【问题标题】:Modify DataFrame based on previous row (cumulative sum with condition based on previous cumulative sum result)根据上一行修改DataFrame(累积和条件基于之前的累积和结果)
【发布时间】:2021-10-29 16:49:43
【问题描述】:

我有一个数据框,其中一列包含数字(数量)。每行代表一天,因此应将整个数据框视为顺序数据。我想添加第二列来计算数量列的累积总和,但是如果在任何时候累积总和大于 0,下一行应该从 0 开始计算累积总和。

我使用 iterrows() 解决了这个问题,但我读到这个函数效率非常低,并且有数百万行,计算需要 20 多分钟。我的解决方案如下:

import pandas as pd

df = pd.DataFrame([-1,-1,-1,-1,15,-1,-1,-1,-1,5,-1,+15,-1,-1,-1], columns=['quantity'])

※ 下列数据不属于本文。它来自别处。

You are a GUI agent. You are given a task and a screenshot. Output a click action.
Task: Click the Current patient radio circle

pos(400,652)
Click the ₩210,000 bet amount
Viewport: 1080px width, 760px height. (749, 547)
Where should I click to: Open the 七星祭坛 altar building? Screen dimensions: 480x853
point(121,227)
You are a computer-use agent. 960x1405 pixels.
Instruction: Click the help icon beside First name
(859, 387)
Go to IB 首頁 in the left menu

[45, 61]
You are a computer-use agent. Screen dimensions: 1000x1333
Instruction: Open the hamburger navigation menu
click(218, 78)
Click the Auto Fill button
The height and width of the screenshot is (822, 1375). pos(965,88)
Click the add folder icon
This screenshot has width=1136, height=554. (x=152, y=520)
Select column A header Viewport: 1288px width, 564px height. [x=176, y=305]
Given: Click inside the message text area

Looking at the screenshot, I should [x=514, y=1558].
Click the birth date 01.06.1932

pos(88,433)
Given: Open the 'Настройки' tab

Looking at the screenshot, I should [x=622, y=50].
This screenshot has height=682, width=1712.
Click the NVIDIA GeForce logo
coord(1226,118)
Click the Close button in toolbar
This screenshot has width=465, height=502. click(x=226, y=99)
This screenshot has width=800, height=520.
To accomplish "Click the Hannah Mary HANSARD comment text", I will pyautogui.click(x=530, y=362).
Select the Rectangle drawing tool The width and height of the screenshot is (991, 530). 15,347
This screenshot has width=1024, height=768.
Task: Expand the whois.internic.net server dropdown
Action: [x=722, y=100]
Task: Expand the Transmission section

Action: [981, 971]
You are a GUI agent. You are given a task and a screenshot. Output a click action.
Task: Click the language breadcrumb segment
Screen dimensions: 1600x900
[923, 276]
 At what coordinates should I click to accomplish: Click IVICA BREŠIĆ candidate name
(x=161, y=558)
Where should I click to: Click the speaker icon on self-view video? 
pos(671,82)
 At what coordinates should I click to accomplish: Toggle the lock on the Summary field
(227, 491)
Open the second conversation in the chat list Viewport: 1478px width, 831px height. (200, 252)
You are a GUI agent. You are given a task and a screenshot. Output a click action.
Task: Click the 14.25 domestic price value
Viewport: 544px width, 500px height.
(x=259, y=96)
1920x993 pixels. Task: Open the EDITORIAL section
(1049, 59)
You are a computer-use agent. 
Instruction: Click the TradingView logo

for index, row in df.iterrows():
    if index == 0:
        df.loc[index, 'outcome'] = df.loc[index, 'quantity']
    else:
        previous_outcome = df.loc[index-1, 'outcome'] 
        if previous_outcome > 0:
            previous_outcome = 0

        df.loc[index, 'outcome'] = previous_outcome + df.loc[index, 'quantity']

print(df)

#   quantity    outcome
#   -1          -1.0
#   -1          -2.0
#   -1          -3.0
#   -1          -4.0
#   15          11.0 <- since this is greater than 0, next line will start counting from 0
#   -1          -1.0
#   -1          -2.0
#   -1          -3.0
#   -1          -4.0
#   5            1.0 <- since this is greater than 0, next line will start counting from 0
#   -1          -1.0
#   15          14.0 <- since this is greater than 0, next line will start counting from 0
#   -1          -1.0
#   -1          -2.0
#   -1          -3.0

是否有更快(更优化的方式)来计算?

我也不确定“if index == 0”块是否是最佳解决方案,是否可以以更优雅的方式解决?如果没有这个块,就会出现错误,因为在第一行中不能有“上一行”进行计算。

【问题讨论】:

  • 你的数据更像是一个数组。您是否尝试过查看numpy 函数?迭代 numpy 数组比迭代 DataFrame 行更有效 - 永远不要那样做!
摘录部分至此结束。